··· Wybrany fragment ···

Filtr powietrza wymieniony - ale nie był jakoś zawalony.
Zdjęcia poniżej co było na kompie.
Cewki z tyłu mają oporność 1,2- 1,4 ohma.
Jedno Aprilia druga Beru :)
gigas - 2018-04-15, 15:47 Hehe Panowie ja leciałem swojego czasu lekko ponad 200z hakiem do kolegi Słonia na takiej "ładnej drodze" :)) z aku diesla zapiętym zamiast kufra z tyłu moto, zaznaczam że aku było przypięte pasami i z owiniętym streczem, którego pozbyłem się dość szybko w okolicy lasów przez które przelatywałem wcześniej... więc sie da przekroczyć 200 i pod manetą jest jeszcze zapas :PPPP...Bercolek - 2018-04-21, 10:51 Się sprawa wyjaśniła.
Licznik zaniża prędkość i to znacznie.
Sesja z Yanosikiem w trasie wyjaśniła wszystko.

···

Wymagania zadania: Czy możesz spisać cały wpis o motocyklu słowo w słowo, bez żadnych zmian? Rekordy pochodzą z innego źródła niż wpis o motocyklu.

··· Dostarczone informacje ···

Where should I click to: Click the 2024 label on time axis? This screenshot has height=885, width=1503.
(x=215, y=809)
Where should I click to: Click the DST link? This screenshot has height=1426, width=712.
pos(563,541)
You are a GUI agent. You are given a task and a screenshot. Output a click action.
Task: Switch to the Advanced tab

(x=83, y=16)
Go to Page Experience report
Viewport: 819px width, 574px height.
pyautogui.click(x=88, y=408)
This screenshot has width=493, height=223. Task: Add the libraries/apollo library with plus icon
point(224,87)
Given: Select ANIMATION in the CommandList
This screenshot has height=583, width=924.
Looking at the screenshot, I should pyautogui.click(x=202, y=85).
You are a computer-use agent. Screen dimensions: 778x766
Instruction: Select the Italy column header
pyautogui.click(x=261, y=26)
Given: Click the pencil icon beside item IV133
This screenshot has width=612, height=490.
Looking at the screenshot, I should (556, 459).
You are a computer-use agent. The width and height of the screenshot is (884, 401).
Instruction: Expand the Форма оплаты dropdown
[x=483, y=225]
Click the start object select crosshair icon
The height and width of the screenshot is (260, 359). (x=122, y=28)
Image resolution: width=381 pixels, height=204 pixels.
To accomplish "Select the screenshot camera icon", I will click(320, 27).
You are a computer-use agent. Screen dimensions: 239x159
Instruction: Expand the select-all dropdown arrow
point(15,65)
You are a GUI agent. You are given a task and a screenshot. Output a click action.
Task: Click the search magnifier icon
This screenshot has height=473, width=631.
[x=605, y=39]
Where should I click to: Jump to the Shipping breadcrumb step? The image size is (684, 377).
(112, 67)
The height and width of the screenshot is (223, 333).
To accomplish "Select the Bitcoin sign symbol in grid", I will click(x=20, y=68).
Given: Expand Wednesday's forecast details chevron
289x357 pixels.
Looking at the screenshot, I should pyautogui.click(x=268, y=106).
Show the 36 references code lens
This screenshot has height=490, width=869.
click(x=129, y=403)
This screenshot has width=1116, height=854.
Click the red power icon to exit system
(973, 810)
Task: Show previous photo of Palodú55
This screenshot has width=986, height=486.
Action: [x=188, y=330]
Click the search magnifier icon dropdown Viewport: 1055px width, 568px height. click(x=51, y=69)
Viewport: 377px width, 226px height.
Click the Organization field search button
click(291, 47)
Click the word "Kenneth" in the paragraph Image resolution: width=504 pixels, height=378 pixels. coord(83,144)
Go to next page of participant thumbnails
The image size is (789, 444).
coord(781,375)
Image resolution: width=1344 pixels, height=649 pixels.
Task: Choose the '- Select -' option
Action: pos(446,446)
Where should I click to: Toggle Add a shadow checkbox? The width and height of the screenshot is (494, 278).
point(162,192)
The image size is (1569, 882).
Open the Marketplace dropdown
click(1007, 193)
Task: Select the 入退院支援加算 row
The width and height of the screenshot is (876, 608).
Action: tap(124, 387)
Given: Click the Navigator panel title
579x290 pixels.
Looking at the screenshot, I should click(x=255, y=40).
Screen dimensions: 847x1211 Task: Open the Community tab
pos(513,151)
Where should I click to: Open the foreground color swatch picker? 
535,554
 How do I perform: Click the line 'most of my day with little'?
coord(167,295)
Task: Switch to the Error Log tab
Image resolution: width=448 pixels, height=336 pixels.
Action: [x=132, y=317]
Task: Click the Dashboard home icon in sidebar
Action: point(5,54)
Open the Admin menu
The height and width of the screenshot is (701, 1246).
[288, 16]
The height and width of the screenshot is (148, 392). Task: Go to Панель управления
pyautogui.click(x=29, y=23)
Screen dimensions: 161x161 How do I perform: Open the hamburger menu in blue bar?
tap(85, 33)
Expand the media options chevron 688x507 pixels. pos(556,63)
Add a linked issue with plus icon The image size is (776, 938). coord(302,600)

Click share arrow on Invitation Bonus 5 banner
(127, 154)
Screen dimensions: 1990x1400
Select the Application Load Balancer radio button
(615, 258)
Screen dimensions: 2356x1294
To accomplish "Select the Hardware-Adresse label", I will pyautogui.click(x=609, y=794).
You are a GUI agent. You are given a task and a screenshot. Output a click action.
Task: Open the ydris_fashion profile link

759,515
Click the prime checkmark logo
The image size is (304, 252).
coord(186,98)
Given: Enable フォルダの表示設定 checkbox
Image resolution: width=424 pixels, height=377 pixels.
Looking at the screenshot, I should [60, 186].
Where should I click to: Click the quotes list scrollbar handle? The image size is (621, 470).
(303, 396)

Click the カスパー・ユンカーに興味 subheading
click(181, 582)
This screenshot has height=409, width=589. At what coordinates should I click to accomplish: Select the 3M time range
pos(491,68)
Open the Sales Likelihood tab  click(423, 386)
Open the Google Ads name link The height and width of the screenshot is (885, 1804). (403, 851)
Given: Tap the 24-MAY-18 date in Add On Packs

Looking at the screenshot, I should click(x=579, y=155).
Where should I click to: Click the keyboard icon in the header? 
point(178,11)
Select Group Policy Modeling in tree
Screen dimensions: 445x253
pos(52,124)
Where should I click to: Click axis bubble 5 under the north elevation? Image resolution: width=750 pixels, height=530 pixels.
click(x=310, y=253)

···

Gotowa odpowiedź:
Filtr powietrza wymieniony - ale nie był jakoś zawalony.
Zdjęcia poniżej co było na kompie.
Cewki z tyłu mają oporność 1,2- 1,4 ohma.
Jedno Aprilia druga Beru :)
gigas - 2018-04-15, 15:47 Hehe Panowie ja leciałem swojego czasu lekko ponad 200z hakiem do kolegi Słonia na takiej "ładnej drodze" :)) z aku diesla zapiętym zamiast kufra z tyłu moto, zaznaczam że aku było przypięte pasami i z owiniętym streczem, którego pozbyłem się dość szybko w okolicy lasów przez które przelatywałem wcześniej... więc sie da przekroczyć 200 i pod manetą jest jeszcze zapas :PPPP...Bercolek - 2018-04-21, 10:51 Się sprawa wyjaśniła.
Licznik zaniża prędkość i to znacznie.
Sesja z Yanosikiem w trasie wyjaśniła wszystko.